_TEXT_
· · · · ·
This Tweet thread can be found on Vitalik Buterin’s Twitter page. We have transcripted it here for convenience.
“ Today I am going to make a tweet storm explaining the history and state of Ethereum’s Casper research, including the FFG vs CBC wars, the hybrid => full switch, the role of randomness, mechanism design issues, and more.
Ethereum proof of stake research began in Jan 2014 with Slasher. Though the algorithm is highly sub-optimal, it introduced some important ideas, most particularly the use of penalties to solve the nothing at stake problem.
Here’s Vlad’s retelling:
We spent much of late 2014 trying to deal with “long-range attacks”, where attackers withdraw their stake from deposits on the main chain and use it to create an alternate “attack chain” with more signatures than the main chain, that they could fool clients into switching too.
If the attack chain diverges from the main chain at a fairly recent point in time, this is not a problem, because if validators sign two conflicting messages for the two conflicting chains this can be used as evidence to penalize them and take away their deposits. But if the divergence happened long ago (hence, long-range attack), attackers could withdraw their deposits, preventing penalties on either chain.
We eventually decided that long-range attacks are unavoidable for pretty much the reasons PoW proponents say (eg. https://download.wpsoftware.net/bitcoin/pos.pdf). However, we did not accept their conclusions. We realized that we could deal with long-range attacks by introducing an additional security assumption: that clients log on at least once every four months (and deposits take four months to withdraw), and clients simply refuse to revert further than that.
· · · · ·
_EXTRACTED INFORMATION_
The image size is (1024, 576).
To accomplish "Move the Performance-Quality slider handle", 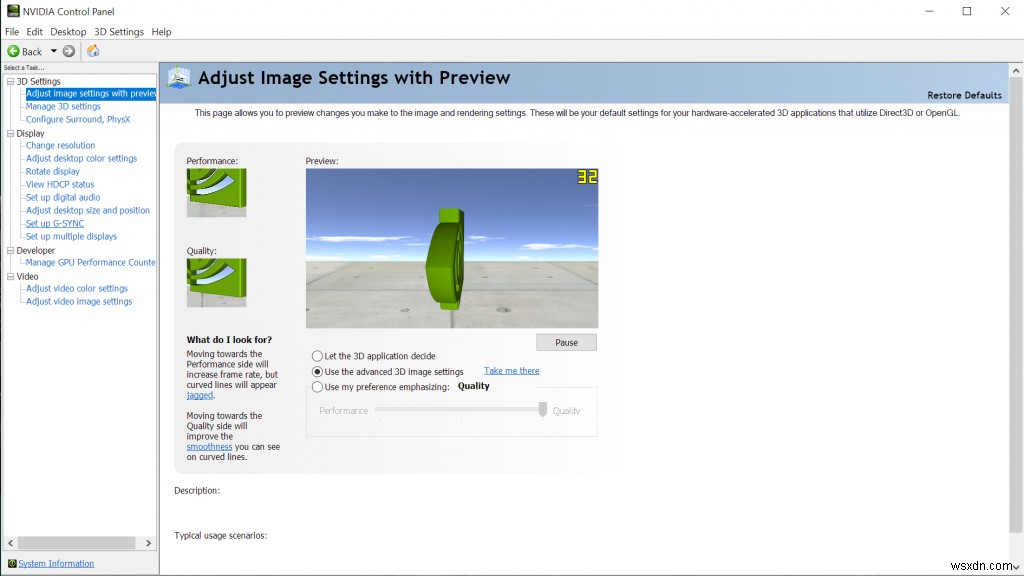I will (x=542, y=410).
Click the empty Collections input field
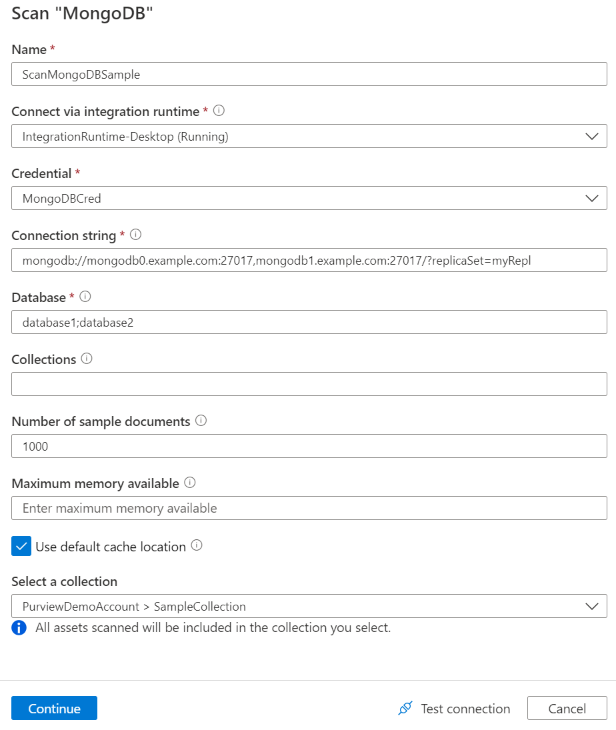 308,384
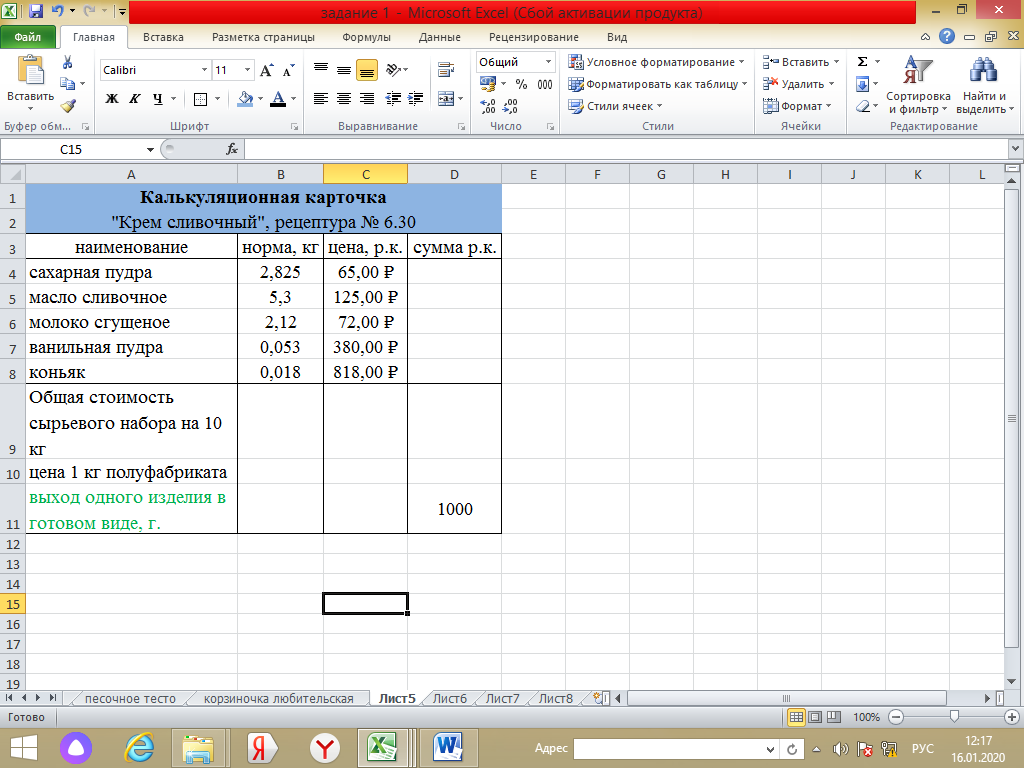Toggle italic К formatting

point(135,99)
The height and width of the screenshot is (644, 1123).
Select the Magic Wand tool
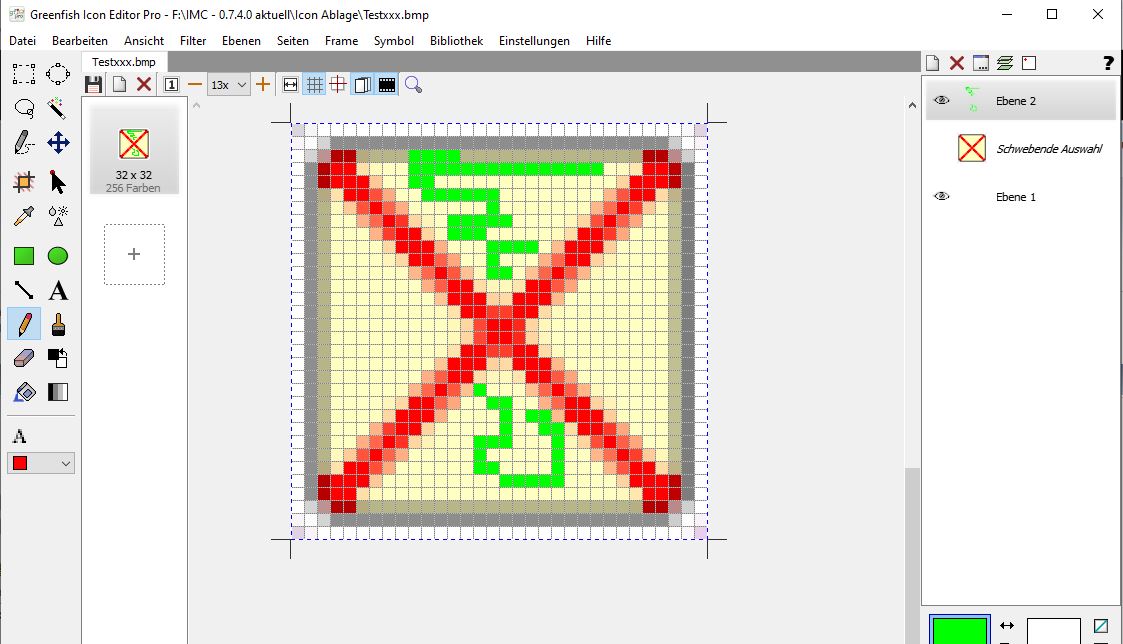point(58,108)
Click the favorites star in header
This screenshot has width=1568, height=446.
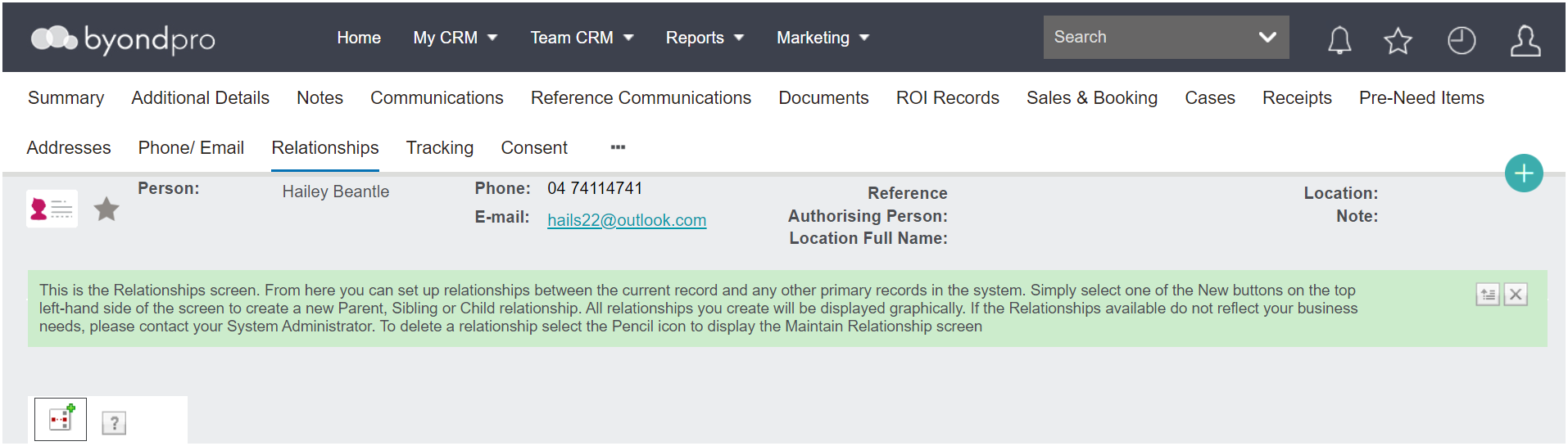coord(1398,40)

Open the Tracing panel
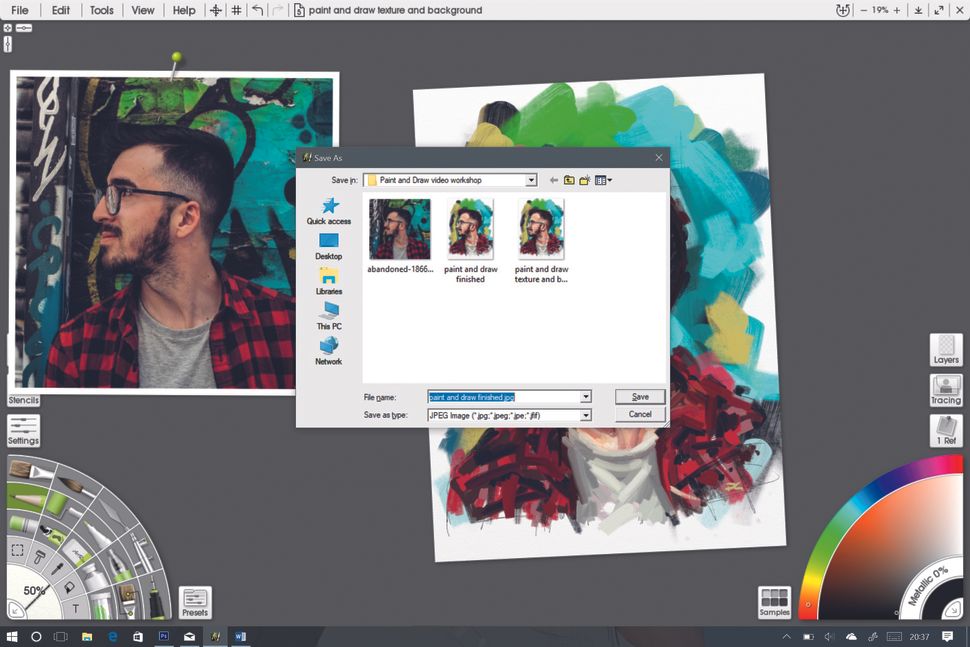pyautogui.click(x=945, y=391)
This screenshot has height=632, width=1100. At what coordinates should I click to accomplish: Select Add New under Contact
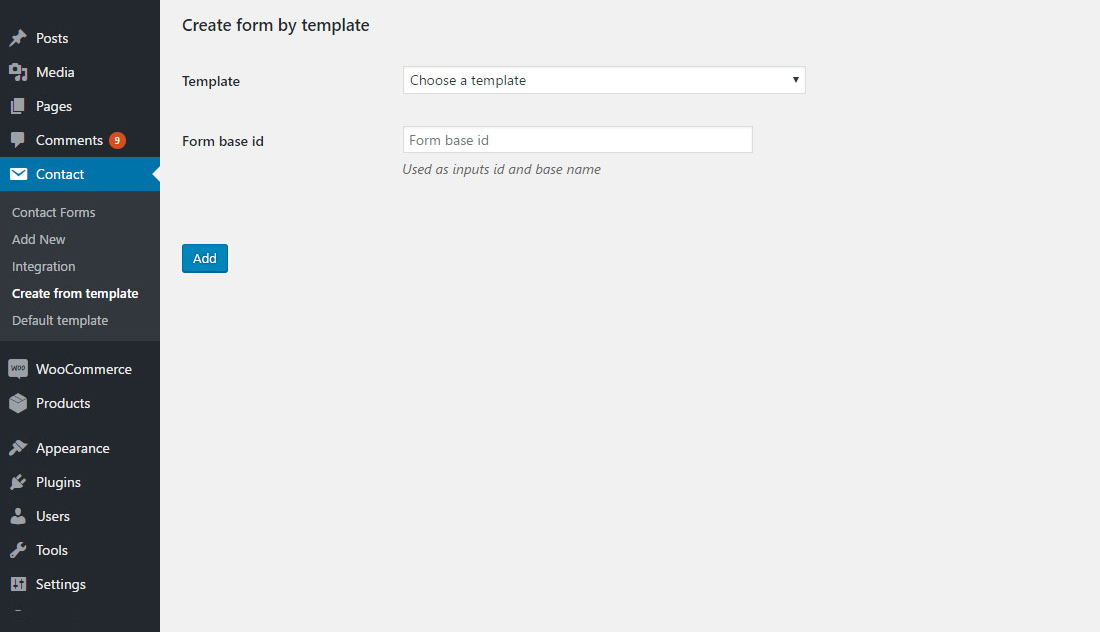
· · · · ·
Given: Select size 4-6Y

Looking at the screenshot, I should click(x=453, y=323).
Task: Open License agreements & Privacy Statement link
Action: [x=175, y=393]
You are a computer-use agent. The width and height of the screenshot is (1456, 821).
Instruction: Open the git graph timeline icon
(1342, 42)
· · · · ·
_TASK SET_
• 1. Reproduce verbatim the stretch of the Casper thread from "This Tweet thread" through "issues, and more.".
• 2. Condense the paragraph of the Casper thread beginning "If the attack chain diverges" into two or three shorter sentences that keep its main facts.
• 3. List the topics that the opening post of the Casper thread says the explanation will include.

_ANSWER LIST_
• 1.
This Tweet thread can be found on Vitalik Buterin’s Twitter page. We have transcripted it here for convenience.
“ Today I am going to make a tweet storm explaining the history and state of Ethereum’s Casper research, including the FFG vs CBC wars, the hybrid => full switch, the role of randomness, mechanism design issues, and more.

• 2. A recent divergence between the attack chain and the main chain poses no problem, since validators who sign conflicting messages on both chains can be penalized and lose their deposits. If the divergence happened long ago, however, attackers could already have withdrawn their deposits and so escape penalties on either chain.

• 3.
- The FFG vs CBC wars
- The hybrid => full switch
- The role of randomness
- Mechanism design issues